Por Marina Sequinel e Antônio Nascimento

Corpo do policial foi velado no Cemitério Municipal de Curitiba durante a tarde de hoje. (Fotos: Danaê Bubalo e Antônio Nascimento – Banda B)

O policial civil Nielsen Custódio da Silva, de 37 anos, morto durante um assalto a um restaurante japonês na noite desta terça-feira (28), havia se mudado para Curitiba por acreditar que a cidade era menos violenta que o Rio de Janeiro, onde nasceu. Segundo Eduardo Madureira, amigo de infância do rapaz, ele passou em um concurso público para trabalhar como investigador em 2011, época em que veio viver na capital paranaense.

policial-dentro (1)Policial civil era carioca e saiu da Marinha do Rio de Janeiro para viver na capital paranaense. (Foto: Reprodução)

“Ele era como um irmão para mim, estávamos sempre juntos, na minha casa, fazendo festa e churrasco. Todo mundo está inconsolável. Ele saiu da Marinha do Rio, se mudou para cá justamente por achar que aqui era um lugar mais seguro e acontece essa tragédia”, declarou Madureira em entrevista à Banda B na tarde de hoje (29).

O corpo de Nielsen passou pelo Cemitério Municipal de Curitiba antes de ser encaminhado ao Rio de Janeiro, onde será sepultado nesta quinta-feira (30). De acordo com o amigo, o investigador planejava se casar em breve e construir uma casa em um terreno comprado com a noiva na região metropolitana da capital.

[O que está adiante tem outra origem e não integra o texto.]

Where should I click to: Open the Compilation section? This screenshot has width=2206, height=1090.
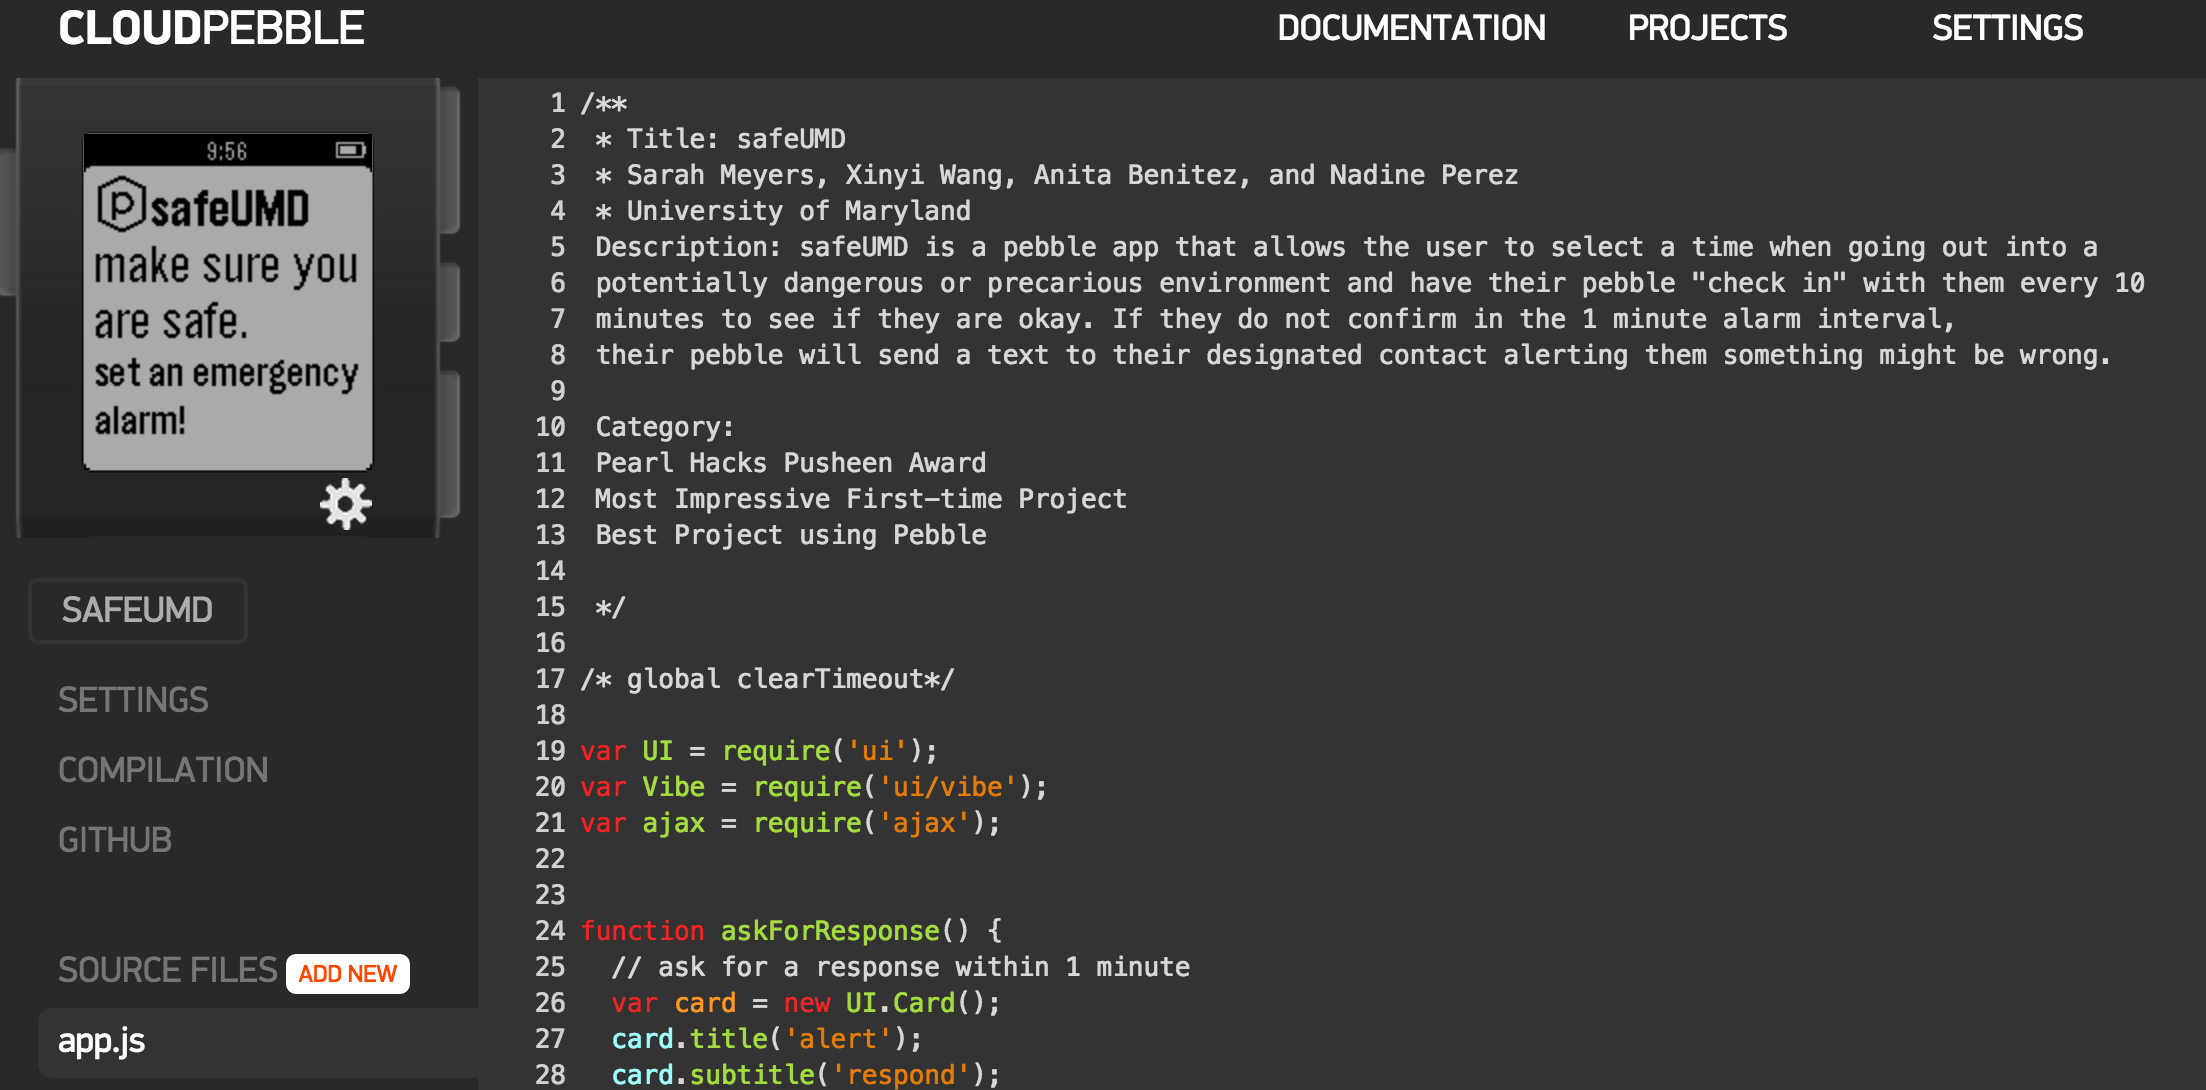coord(163,770)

“Há cerca de um mês ele me visitou e nós conversamos sobre o futuro. Lembro que ele me mostrou a imagem de um deck que queria montar no jardim da residência que moraria com a esposa. O sonho dele era formar uma família”, completou Madureira.

Para o delegado Anderson Cássio Ormeni Franco, colega do investigador na Delegacia de Furtos e Roubos (DFR), a morte de Nielsen é uma perda irreparável. “Ele era excelente como pessoa e profissional. É terrível ter que velar um parceiro assim. Apesar da violência extrema, eu não me arrependo de ser policial e vou seguir com essa carreira pelo resto da vida, para honrar os companheiros perdidos”, concluiu Franco.

Assista abaixo ao momento de homenagem a Nielsen durante o velório:

Investigações

A DFR e o Centro de Operações Policiais Especiais (Cope) são responsáveis por investigar o caso. Segundo o delegado Rafael Vianna, da DFR, a polícia trabalha agora para identificar os quatro suspeitos de assaltar o restaurante e matar o investigador.

“Eles começaram a recolher as carteiras dos clientes e quando viram que o Nielsen era policial, atiraram. É muito triste ver como as pessoas desvalorizam a vida e toda a miséria em que a sociedade vive. Hoje, a Polícia Civil chora e o que nos resta é prender esses marginais”, disse Vianna.

O delegado Rubens Recalcatti, da Divisão de Crimes Contra o Patrimônio, também esteve no velório e afirmou que o crime deve ser desvendado o mais rápido possível. “Eu peço para que as pessoas que conhecem esses indivíduos nos avisem, para que eles não matem mais ninguém e possam ser presos”, orientou. Quem tiver informações sobre o paradeiro do quarteto pode entrar em contato pelos telefones 197 ou (41) 3218-6100.

O caso

Custódio da Silva foi morto durante um assalto dentro de um restaurante no bairro Vila Izabel, enquanto jantava com a noiva. As investigações apontam que o policial não conseguiu sacar a arma e que teria sido atingido por um disparo no peito porque um dos bandidos teria reconhecido o policial. Ele era lotado na DFR da capital.